* **About this task**: Reproduce the entries below exactly, but only from the line containing "Task: Click the refresh" to the line containing "Task: Click the orange", inclusive.

■ ■ ■ ■

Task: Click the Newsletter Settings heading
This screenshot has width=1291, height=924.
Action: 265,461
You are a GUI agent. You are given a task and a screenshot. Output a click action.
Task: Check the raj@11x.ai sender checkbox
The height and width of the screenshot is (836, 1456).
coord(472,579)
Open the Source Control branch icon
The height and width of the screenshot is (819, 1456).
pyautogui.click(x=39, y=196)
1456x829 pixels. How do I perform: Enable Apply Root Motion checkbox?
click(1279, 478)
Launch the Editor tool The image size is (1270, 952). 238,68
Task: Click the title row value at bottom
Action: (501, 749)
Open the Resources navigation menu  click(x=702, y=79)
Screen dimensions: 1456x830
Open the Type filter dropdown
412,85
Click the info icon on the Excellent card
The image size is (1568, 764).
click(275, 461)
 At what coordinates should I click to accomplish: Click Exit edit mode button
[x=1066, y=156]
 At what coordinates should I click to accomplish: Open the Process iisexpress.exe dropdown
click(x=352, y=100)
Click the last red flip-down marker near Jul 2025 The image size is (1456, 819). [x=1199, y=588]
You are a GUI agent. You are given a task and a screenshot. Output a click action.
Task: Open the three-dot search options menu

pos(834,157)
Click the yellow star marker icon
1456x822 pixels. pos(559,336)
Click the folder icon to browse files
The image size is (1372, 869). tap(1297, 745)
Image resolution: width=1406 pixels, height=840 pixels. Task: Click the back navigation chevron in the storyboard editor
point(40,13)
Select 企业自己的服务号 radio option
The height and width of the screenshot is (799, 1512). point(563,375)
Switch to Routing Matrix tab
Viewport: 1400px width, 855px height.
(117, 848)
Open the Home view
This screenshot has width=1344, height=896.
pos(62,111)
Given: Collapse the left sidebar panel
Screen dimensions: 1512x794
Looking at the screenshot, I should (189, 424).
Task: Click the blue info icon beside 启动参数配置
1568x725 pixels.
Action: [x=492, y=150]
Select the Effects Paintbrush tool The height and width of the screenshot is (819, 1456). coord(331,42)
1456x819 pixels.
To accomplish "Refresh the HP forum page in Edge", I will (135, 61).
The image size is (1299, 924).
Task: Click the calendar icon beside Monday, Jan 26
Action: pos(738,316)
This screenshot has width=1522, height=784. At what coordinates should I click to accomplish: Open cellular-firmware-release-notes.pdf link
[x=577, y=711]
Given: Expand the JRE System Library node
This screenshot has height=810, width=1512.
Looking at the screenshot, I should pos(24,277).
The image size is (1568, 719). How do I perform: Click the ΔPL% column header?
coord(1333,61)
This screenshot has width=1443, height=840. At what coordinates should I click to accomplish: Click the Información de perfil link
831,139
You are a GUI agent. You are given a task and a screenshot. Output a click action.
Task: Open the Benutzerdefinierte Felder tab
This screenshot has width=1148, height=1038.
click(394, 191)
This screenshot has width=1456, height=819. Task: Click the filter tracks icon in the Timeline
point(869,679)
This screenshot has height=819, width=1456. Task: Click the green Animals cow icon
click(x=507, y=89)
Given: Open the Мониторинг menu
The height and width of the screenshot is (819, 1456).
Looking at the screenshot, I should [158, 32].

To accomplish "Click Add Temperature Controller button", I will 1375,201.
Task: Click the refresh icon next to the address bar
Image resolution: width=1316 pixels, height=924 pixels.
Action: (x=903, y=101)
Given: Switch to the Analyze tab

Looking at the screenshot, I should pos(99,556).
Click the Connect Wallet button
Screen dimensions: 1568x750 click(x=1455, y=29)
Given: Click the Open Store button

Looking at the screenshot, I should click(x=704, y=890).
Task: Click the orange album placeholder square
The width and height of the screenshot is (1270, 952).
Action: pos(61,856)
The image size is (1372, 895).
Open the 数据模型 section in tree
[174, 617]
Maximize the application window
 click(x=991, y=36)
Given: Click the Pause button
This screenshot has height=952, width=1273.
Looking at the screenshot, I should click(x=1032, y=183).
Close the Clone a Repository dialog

■ ■ ■ ■

* **Response below**:
Task: Click the refresh icon next to the address bar
Image resolution: width=1316 pixels, height=924 pixels.
Action: (x=903, y=101)
Given: Switch to the Analyze tab

Looking at the screenshot, I should pos(99,556).
Click the Connect Wallet button
Screen dimensions: 1568x750 click(x=1455, y=29)
Given: Click the Open Store button

Looking at the screenshot, I should click(x=704, y=890).
Task: Click the orange album placeholder square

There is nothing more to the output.